The information contained in this announcement does not constitute an
invitation or inducement to engage in investment activity within the
meaning of the United Kingdom Financial Services and Markets Act 2000.
In the United Kingdom, this announcement is being distributed only to,
and is directed only at (i) investment professionals who have
professional experience in matters relating to investments falling
within Article 19(5) of the Financial Services and Markets Act 2000
(Financial Promotion) Order 2005, as amended (the “Order”), or (ii) high
net worth entities, and other persons to whom it may lawfully be
communicated, falling within Article 49(2)(a) to (d) of the Order (all
such persons together being referred to as “Relevant Persons”).
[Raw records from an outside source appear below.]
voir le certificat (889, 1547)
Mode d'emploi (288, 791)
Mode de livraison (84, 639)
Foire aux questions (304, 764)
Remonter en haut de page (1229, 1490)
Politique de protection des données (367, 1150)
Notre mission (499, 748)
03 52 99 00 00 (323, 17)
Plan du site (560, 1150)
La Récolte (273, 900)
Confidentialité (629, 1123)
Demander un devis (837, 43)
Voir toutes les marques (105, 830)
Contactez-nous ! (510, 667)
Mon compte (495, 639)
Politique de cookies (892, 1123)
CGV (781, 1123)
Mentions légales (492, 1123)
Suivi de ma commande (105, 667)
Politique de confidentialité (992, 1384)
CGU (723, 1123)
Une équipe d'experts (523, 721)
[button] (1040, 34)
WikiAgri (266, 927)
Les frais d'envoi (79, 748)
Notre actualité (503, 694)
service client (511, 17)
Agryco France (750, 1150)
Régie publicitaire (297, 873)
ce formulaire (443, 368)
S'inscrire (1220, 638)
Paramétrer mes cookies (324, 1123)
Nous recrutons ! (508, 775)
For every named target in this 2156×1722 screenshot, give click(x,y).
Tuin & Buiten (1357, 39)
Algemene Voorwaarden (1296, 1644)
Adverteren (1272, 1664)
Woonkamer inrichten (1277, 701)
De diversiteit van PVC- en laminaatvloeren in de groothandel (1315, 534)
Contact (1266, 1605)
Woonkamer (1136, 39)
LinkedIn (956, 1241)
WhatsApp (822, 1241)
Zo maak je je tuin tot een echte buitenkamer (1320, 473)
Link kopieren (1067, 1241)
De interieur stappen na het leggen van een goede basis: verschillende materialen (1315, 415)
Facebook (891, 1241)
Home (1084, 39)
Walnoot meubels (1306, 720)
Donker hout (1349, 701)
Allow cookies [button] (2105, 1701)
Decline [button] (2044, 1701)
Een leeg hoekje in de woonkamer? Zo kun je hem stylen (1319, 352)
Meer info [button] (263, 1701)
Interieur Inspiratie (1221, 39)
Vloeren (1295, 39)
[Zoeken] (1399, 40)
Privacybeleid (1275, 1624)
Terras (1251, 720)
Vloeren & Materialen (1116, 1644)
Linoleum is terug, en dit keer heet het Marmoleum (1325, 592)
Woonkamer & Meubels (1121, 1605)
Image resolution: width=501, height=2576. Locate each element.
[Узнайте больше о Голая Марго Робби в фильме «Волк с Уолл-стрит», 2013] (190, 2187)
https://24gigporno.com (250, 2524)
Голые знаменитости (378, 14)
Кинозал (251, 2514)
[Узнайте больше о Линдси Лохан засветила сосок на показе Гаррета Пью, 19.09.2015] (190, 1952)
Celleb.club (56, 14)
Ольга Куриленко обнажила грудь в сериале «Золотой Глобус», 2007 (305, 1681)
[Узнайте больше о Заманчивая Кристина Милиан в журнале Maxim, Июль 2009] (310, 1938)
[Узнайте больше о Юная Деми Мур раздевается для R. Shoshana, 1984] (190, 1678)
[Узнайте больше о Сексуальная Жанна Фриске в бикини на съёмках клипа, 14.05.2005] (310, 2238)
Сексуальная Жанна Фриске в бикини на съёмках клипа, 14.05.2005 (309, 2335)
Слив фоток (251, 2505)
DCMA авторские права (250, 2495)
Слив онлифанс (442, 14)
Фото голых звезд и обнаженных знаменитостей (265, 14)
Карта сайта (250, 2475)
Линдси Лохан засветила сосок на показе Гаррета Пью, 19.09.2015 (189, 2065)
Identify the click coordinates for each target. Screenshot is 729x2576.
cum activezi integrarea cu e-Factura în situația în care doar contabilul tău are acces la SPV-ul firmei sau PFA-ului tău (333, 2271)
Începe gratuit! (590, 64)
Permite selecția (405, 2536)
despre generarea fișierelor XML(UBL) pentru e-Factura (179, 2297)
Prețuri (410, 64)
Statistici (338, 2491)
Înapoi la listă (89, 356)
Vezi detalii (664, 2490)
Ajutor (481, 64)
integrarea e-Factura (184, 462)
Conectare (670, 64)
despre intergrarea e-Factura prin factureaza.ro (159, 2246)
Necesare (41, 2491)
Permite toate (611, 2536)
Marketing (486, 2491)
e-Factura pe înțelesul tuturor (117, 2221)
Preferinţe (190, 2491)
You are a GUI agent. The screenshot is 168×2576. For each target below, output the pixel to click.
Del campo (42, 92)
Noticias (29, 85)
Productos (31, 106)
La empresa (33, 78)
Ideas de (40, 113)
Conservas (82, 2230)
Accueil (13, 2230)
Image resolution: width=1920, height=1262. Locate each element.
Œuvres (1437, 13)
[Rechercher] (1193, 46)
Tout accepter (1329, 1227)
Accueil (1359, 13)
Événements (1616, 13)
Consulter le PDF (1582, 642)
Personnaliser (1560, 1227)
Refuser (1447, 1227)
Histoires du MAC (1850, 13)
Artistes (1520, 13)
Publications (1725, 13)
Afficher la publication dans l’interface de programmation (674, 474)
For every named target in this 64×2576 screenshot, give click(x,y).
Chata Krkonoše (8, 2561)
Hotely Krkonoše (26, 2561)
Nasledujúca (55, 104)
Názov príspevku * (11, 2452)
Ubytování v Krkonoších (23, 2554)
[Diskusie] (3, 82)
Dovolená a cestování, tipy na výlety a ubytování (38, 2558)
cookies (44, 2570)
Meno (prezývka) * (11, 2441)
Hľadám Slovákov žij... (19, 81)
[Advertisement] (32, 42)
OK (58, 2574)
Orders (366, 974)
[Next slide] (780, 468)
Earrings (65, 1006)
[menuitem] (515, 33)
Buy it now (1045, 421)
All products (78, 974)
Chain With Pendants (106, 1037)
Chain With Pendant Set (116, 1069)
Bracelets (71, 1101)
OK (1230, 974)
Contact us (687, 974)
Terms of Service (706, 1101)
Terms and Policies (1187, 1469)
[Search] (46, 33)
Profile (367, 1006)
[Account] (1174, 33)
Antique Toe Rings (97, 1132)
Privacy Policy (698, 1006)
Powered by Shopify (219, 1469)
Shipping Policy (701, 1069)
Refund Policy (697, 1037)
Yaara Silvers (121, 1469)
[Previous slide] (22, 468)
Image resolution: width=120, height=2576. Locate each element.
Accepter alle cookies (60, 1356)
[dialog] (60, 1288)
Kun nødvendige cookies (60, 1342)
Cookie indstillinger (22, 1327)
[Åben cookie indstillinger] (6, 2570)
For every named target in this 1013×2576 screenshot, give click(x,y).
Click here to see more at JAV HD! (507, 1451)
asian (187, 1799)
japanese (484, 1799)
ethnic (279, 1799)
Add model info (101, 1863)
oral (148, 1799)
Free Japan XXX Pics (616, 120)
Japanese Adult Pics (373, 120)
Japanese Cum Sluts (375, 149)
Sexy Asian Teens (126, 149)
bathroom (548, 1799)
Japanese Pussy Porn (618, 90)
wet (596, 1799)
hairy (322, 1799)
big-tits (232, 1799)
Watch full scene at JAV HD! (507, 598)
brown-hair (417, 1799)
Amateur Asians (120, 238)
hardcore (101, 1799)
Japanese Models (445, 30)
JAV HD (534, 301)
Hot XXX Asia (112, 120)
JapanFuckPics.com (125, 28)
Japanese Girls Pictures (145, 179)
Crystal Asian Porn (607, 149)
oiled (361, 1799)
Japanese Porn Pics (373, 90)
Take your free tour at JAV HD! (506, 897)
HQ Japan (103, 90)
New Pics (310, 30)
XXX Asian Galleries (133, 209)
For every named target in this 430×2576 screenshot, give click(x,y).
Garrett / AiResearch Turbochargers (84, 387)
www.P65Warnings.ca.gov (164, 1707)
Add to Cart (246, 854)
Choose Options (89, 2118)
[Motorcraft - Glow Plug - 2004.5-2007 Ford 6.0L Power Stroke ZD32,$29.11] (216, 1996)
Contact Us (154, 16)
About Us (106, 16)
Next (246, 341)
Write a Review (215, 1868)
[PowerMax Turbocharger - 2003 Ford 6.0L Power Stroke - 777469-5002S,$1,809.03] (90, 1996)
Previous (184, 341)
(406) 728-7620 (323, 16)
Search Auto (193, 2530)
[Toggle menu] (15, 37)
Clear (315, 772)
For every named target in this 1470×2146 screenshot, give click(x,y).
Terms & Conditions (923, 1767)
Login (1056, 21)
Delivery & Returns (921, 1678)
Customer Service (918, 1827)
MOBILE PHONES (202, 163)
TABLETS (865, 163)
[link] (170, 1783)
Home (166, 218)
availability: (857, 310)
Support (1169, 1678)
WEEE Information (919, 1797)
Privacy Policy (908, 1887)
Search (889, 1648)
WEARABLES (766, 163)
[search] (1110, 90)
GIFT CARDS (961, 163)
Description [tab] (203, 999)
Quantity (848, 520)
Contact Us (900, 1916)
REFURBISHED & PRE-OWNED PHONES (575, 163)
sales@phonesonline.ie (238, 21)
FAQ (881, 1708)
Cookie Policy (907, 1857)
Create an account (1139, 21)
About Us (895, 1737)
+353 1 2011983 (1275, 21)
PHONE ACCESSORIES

The
information contained in this announcement must not be acted on or
relied on in the United Kingdom by persons who are not Relevant Persons.
In the United Kingdom, the Notes were only available to, and any
investment or investment activity to which this announcement relates was
available only to Relevant Persons, and was engaged in only with such
persons. Any person who is not a Relevant Person should not act or rely
on the information contained in this announcement.
This press release contains forward-looking statements and
information that are necessarily subject to risks, uncertainties, and
assumptions. No assurance can be given that the transactions described
herein will be consummated or as to the ultimate terms of any such
transactions. CEMEX assumes no obligation to update or correct the
information contained in this press release.